Exercise goal: Echo back all the lines from the one containing "Click the CO2" down to the one containing "click(x=847, y=20)", copying each one unchanged, with both of those lines included.
+++++
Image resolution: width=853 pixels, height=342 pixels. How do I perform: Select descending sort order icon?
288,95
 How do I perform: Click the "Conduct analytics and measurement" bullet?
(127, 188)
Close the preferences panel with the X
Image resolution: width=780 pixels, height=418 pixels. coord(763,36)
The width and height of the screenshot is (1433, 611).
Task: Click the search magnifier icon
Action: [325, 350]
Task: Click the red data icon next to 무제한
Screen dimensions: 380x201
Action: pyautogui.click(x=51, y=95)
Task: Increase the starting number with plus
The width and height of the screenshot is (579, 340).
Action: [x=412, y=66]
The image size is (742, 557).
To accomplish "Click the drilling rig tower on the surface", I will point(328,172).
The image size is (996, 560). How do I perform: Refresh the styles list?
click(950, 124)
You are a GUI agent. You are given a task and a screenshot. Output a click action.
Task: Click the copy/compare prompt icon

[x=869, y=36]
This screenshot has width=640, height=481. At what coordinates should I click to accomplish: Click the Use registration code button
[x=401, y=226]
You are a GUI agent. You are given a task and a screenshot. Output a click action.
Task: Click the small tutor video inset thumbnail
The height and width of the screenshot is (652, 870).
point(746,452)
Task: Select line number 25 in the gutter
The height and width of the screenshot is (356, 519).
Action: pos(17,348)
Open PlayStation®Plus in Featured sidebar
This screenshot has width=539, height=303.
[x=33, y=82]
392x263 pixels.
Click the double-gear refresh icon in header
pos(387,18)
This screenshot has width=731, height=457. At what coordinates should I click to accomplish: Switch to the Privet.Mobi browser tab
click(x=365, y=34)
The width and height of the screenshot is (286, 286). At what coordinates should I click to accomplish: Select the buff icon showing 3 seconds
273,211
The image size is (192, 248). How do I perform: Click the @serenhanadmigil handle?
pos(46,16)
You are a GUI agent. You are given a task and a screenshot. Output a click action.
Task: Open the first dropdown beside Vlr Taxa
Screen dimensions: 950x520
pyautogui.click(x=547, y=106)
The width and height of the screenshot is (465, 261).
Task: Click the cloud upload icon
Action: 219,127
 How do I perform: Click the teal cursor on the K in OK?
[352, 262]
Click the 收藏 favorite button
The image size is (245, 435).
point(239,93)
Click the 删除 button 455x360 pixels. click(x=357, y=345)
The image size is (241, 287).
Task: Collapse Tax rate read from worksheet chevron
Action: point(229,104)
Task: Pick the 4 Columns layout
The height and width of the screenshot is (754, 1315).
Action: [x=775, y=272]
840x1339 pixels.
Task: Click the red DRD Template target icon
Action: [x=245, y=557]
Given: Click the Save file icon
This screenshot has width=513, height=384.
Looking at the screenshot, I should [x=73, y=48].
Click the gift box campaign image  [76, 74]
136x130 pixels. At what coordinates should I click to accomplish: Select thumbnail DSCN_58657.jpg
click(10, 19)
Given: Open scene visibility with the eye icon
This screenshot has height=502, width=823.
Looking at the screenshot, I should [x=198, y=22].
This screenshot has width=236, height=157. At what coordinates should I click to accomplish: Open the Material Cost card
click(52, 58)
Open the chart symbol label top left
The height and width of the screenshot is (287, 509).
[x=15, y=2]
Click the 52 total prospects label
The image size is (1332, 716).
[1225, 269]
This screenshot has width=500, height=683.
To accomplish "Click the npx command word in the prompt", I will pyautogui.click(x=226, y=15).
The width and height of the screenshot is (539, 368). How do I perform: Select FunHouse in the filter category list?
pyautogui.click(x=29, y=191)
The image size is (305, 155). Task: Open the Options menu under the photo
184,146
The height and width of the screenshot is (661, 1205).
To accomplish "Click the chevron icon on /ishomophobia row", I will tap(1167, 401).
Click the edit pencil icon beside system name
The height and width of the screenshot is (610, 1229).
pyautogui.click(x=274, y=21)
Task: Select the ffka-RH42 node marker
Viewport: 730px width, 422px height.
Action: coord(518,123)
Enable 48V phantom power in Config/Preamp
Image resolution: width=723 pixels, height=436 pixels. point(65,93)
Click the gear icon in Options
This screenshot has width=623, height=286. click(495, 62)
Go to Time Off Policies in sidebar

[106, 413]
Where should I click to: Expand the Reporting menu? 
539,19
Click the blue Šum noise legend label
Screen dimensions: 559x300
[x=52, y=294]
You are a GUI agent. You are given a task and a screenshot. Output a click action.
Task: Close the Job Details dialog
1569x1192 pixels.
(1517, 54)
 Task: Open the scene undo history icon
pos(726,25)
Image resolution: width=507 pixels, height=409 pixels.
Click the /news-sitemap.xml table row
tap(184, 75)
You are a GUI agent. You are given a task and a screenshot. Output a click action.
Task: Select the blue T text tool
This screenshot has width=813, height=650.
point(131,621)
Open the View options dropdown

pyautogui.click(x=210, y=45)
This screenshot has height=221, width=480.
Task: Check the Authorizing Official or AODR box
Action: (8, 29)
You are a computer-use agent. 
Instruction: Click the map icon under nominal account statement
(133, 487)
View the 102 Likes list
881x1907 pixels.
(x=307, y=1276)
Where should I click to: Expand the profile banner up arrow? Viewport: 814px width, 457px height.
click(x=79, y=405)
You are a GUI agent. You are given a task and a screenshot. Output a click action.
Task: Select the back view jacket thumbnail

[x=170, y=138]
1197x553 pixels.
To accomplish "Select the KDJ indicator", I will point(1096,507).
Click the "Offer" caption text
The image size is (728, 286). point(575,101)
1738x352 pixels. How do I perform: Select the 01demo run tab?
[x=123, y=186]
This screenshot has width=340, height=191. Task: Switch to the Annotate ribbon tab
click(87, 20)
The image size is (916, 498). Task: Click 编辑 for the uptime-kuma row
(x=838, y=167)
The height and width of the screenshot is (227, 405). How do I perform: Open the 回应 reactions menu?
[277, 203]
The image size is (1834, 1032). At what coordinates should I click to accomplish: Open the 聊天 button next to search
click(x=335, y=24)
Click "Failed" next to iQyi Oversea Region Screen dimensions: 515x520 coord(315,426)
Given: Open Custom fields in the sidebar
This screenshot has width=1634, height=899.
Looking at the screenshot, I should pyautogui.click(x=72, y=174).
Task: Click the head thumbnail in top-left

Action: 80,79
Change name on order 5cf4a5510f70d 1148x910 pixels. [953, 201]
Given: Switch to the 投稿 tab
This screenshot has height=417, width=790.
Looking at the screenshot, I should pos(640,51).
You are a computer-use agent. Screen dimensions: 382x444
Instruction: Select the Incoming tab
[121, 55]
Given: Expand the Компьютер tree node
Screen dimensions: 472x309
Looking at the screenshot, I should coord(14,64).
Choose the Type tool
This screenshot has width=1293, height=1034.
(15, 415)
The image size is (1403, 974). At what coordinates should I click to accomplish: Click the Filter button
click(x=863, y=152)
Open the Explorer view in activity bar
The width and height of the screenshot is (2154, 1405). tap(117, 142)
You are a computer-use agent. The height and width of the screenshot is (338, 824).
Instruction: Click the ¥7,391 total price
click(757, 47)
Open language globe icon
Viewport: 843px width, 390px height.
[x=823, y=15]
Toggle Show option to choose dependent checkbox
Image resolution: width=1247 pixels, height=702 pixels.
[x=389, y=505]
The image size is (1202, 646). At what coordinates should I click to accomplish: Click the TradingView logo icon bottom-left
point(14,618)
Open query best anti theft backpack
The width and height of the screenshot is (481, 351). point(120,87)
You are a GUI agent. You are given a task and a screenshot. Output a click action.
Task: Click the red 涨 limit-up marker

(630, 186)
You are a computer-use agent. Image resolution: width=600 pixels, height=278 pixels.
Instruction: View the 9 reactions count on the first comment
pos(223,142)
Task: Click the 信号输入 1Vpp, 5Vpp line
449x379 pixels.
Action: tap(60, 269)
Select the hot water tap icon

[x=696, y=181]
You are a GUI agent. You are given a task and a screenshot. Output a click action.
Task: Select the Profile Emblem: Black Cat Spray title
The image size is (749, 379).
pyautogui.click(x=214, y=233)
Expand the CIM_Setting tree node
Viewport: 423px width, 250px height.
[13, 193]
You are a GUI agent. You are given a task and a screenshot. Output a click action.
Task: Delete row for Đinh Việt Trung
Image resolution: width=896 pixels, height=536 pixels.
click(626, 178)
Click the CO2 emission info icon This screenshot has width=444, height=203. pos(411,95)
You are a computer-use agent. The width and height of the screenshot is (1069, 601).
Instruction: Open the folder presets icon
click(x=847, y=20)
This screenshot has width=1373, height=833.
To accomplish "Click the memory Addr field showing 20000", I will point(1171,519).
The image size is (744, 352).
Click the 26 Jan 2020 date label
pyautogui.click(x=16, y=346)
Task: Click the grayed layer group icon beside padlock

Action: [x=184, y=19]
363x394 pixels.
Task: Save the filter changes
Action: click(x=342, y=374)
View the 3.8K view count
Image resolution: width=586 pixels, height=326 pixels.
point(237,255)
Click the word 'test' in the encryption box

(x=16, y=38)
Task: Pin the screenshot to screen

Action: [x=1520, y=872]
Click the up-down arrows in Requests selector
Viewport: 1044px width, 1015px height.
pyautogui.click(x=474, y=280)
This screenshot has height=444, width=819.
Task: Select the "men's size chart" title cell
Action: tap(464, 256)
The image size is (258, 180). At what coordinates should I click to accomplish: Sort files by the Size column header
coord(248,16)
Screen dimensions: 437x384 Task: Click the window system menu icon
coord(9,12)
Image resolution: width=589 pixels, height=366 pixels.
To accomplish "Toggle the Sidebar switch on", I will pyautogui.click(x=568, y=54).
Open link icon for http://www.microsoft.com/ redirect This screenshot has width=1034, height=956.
+++++
Complete answer:
Click the CO2 emission info icon This screenshot has width=444, height=203. pos(411,95)
You are a computer-use agent. The width and height of the screenshot is (1069, 601).
Instruction: Open the folder presets icon
click(x=847, y=20)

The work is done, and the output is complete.